• **PROBLEM**:
Below are the entries. Transcribe exactly the lines from the one with "Über uns (155, 315)" through the one with "Tanzgruppen (410, 975)", ends included, and leave out all others.

┄┄┄┄┄┄┄┄┄┄

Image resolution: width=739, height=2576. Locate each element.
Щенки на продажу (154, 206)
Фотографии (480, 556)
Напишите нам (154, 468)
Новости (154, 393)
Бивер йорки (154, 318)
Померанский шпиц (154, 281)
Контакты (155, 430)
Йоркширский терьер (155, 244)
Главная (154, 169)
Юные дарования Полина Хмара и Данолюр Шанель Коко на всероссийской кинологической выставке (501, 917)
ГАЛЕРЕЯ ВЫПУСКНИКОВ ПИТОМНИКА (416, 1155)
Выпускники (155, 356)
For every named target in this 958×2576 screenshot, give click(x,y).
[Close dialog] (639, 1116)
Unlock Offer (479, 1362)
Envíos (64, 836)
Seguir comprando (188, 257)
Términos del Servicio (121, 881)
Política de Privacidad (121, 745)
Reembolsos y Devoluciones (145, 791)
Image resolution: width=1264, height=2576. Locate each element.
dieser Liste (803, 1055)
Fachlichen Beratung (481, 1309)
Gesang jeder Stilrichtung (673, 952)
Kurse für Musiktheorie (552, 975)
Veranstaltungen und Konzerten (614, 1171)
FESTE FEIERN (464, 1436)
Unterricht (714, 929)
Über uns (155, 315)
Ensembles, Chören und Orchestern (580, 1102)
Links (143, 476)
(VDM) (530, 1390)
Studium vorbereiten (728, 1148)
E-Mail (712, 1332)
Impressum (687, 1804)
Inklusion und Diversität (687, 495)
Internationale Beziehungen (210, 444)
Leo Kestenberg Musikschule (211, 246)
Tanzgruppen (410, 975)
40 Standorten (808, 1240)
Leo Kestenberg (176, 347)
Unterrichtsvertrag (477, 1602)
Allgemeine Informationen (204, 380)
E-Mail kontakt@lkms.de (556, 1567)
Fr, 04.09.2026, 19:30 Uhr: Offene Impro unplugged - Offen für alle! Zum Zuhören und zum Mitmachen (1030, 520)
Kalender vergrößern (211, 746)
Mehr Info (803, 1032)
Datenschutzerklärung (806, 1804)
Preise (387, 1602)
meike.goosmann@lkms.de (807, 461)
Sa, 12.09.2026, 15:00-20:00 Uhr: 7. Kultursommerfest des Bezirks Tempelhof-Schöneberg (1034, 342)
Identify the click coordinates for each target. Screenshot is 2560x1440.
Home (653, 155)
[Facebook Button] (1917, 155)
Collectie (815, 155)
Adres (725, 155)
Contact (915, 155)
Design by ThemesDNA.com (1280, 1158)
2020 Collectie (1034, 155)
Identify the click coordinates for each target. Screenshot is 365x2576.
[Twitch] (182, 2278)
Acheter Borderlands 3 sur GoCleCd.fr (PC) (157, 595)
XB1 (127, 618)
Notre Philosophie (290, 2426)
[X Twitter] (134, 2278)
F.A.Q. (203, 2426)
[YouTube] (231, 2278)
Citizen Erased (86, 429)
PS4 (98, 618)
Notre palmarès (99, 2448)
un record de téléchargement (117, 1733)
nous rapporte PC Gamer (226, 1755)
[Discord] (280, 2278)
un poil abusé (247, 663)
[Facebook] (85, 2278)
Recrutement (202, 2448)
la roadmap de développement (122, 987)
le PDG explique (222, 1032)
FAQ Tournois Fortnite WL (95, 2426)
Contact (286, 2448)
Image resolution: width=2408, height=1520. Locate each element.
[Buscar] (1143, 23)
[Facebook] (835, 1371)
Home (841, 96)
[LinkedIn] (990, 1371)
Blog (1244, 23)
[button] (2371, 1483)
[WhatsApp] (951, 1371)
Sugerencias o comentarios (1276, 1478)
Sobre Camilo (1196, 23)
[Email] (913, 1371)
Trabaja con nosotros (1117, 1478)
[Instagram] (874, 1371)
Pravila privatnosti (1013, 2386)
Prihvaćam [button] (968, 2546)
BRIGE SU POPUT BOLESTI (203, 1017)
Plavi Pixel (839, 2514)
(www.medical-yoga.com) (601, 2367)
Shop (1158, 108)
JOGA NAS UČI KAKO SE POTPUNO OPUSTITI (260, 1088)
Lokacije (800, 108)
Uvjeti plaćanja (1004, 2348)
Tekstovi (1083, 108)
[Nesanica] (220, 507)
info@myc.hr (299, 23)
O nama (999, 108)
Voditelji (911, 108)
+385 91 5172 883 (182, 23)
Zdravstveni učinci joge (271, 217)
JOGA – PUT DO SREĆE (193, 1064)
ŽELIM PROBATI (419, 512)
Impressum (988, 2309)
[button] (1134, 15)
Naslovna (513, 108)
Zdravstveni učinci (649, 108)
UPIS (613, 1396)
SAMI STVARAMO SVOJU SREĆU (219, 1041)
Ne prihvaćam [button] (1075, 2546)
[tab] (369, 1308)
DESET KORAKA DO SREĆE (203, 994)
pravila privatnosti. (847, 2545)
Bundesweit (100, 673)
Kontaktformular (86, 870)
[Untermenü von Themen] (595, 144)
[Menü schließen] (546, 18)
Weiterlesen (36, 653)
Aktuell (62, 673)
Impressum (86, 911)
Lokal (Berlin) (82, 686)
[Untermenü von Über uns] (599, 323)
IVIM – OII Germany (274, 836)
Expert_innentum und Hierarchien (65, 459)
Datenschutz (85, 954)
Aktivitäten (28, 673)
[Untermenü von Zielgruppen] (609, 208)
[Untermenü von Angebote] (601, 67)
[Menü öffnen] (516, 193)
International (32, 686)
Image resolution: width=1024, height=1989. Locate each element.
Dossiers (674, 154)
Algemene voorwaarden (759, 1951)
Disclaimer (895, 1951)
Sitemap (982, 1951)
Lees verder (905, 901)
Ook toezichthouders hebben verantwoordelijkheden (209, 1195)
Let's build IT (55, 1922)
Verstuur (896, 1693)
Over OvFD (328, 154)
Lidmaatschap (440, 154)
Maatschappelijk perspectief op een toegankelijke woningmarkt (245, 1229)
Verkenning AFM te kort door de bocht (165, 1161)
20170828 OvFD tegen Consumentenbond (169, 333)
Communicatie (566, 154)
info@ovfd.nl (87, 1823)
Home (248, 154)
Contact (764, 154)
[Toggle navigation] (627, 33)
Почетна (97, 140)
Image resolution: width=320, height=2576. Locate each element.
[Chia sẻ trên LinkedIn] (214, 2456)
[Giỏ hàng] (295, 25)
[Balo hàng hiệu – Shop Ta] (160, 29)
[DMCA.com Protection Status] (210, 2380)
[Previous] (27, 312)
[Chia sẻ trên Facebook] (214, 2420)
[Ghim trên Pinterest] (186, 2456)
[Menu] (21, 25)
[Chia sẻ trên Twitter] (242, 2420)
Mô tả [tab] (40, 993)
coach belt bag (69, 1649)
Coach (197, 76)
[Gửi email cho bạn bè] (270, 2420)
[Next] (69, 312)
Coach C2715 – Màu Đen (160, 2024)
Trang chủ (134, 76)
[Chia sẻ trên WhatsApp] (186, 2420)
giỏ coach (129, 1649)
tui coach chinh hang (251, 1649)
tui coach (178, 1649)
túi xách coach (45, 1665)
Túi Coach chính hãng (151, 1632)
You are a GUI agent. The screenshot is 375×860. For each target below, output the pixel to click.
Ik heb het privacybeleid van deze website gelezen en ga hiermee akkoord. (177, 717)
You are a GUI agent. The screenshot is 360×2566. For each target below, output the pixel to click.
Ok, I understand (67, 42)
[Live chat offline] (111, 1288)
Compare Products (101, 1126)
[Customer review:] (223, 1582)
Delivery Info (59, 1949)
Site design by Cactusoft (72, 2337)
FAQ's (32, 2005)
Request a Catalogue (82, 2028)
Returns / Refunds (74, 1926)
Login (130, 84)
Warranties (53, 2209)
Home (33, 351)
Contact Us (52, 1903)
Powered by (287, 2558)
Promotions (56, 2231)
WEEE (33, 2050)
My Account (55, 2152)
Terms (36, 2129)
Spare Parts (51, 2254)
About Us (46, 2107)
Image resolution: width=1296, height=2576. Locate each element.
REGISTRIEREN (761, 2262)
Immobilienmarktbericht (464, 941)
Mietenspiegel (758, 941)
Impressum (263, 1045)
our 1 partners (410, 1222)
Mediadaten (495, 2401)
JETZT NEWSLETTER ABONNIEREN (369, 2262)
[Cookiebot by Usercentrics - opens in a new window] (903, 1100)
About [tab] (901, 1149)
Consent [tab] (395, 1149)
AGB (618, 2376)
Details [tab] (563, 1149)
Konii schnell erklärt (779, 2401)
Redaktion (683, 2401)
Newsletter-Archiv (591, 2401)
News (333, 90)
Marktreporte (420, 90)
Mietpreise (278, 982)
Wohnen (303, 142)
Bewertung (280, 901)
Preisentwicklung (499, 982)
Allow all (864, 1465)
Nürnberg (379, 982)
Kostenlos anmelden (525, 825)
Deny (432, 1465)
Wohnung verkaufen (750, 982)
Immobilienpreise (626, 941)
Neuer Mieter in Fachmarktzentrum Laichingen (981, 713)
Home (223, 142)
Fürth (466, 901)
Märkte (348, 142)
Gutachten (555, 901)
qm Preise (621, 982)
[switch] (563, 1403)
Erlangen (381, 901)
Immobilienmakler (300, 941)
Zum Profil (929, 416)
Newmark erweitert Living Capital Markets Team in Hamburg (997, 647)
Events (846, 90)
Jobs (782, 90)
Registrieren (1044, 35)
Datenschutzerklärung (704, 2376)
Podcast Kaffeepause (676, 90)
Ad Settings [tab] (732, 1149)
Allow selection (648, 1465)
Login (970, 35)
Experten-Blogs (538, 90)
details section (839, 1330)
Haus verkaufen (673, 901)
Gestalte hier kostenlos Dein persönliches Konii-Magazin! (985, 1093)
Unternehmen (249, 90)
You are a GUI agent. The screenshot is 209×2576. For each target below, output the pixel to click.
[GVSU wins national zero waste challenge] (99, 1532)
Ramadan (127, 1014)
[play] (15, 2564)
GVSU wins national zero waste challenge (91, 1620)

┄┄┄┄┄┄┄┄┄┄

• **SOLUTION**:
Über uns (155, 315)
Ensembles, Chören und Orchestern (580, 1102)
Links (143, 476)
(VDM) (530, 1390)
Studium vorbereiten (728, 1148)
E-Mail (712, 1332)
Impressum (687, 1804)
Inklusion und Diversität (687, 495)
Internationale Beziehungen (210, 444)
Leo Kestenberg Musikschule (211, 246)
Tanzgruppen (410, 975)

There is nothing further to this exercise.